Conference - Sustainability and Imminent Change
DINZ National Design Conference - Sustainability and Imminent Change
Friday October 10, 2008
Don’t miss out on earlybird tickets last day tomorrow
$80+gst for DINZ members
$100+gst for non DINZ members
Sustainability and Imminent Change
There’s a lot of talk amongst graphic, spatial and product designers about designing for a sustainable future.
But for every piece of communication, every product or service there is the wider community of consumers to consider.
Perhaps there needs to be more talk about consumer behaviour which seems to be changing every day. How does the design community make ‘sustainability’ engaging and exciting to a spin-weary public? Can designers keep up with an ever more media savvy consumer? How can we live sustainably and allow companies to remain profitable and competitive?
Find out how the paradigms are shifting from the masters of marketing at this year’s DINZ conference on Sustainability and Imminent Change.
Here are some of the speakers:
KEYNOTE
ADDRESS Dave Walden, CEO TBWA Whybin, President CAANZ -
Green Without Guilt
Making communications engage
sustainably and sustainability communications
engaging.
Murray Streets, Saatchi & Saatchi -
Consumption Meets Conscience: how sustainable is
sustainability for the barons of the long lunch?
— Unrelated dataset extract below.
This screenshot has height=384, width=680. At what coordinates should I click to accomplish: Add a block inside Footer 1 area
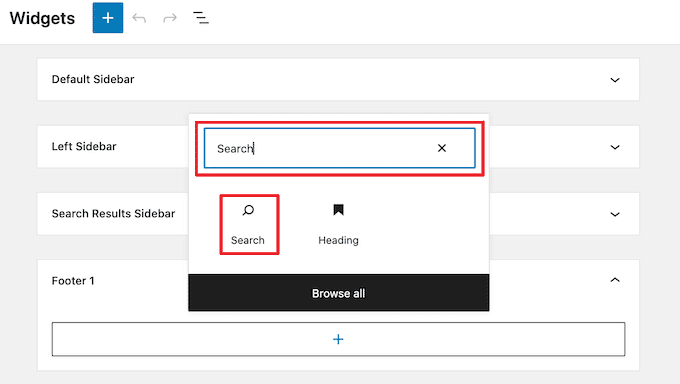[338, 339]
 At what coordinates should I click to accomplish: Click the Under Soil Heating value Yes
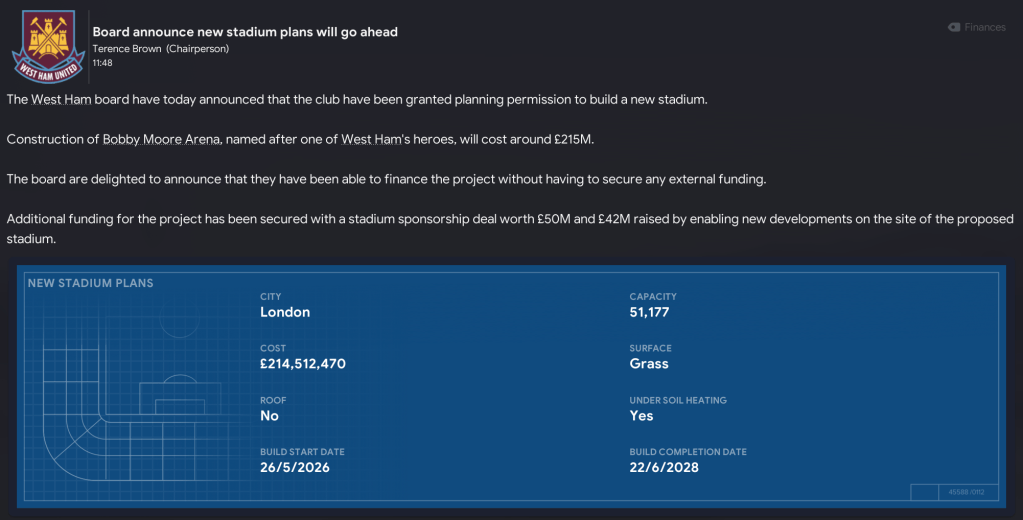[641, 416]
Advertising agencies have earned their wages in large
part from promoting consumption. As economic pressure,
legislation and consumer behaviour begin to challenge this
orthodoxy, how is Saatchi & Saatchi, the country’s highest
profile communications agency, responding to these
challenges?
Peter Salmon MDINZ - Designing Sustainable
Futures
As environmental, resource and social
pressures mount, rapid innovative change to products,
services, whole systems, are required to make tomorrow's
world better than today's. Innovation for a sustainable
future is becoming an important differentiator for savvy
businesses. Increasingly, brand equity is more in what we
make or do, than in what we say.
Are we ready to adapt?
Are we ready to pursue innovative change, or are we defining
sustainability as natural, traditional? Are we redesigning
our products, or the story that surrounds them? Our
presentation explores this territory through customer
insight research we've conducted here, and with research
partners around the world.
Design is about progress,
optimism, the next best thing. Design makes the simple
assertion - there must be a better way. What can we do (as
designers) to make things better?
Dean Poole MDINZ, Alt Group; David Walker, Giraffe Innovation - Well Informed Design
Well informed design looks at the values of the company and how they intercept with the values of their client. The difference between good design and bad design is that good design is well informed. This means being well informed on a number of dimensions which is enlarging all the time. This generates huge difficulties for the design profession where they are being asked to know more and more, almost about everything. Dean Poole of Alt Group is committed to making his designs more informed and being up to date in all these new dimensions from the conviction that this is the way to produce designs which are not just good but outstanding. Dean and David will talk about working on projects such as HUM for Formway, Farmgate wines and the Better by Design Programme.
Ludo Campbell-Reid, Auckland City Council: A CITY OPPORTUNITY - Becoming a Sustainable Competitive City
Anthony Flannery,
Chow:Hill Architects: AN AREA OPPORTUNITY: - Sustainability:
Less Bad? or More Better? The Tamaki Plan: A Case Study in
Transformation Design
What do we mean when we commit
to “sustainable design” or seek to create a
“sustainable community”?
...are we simply trying to make things “Less Bad”?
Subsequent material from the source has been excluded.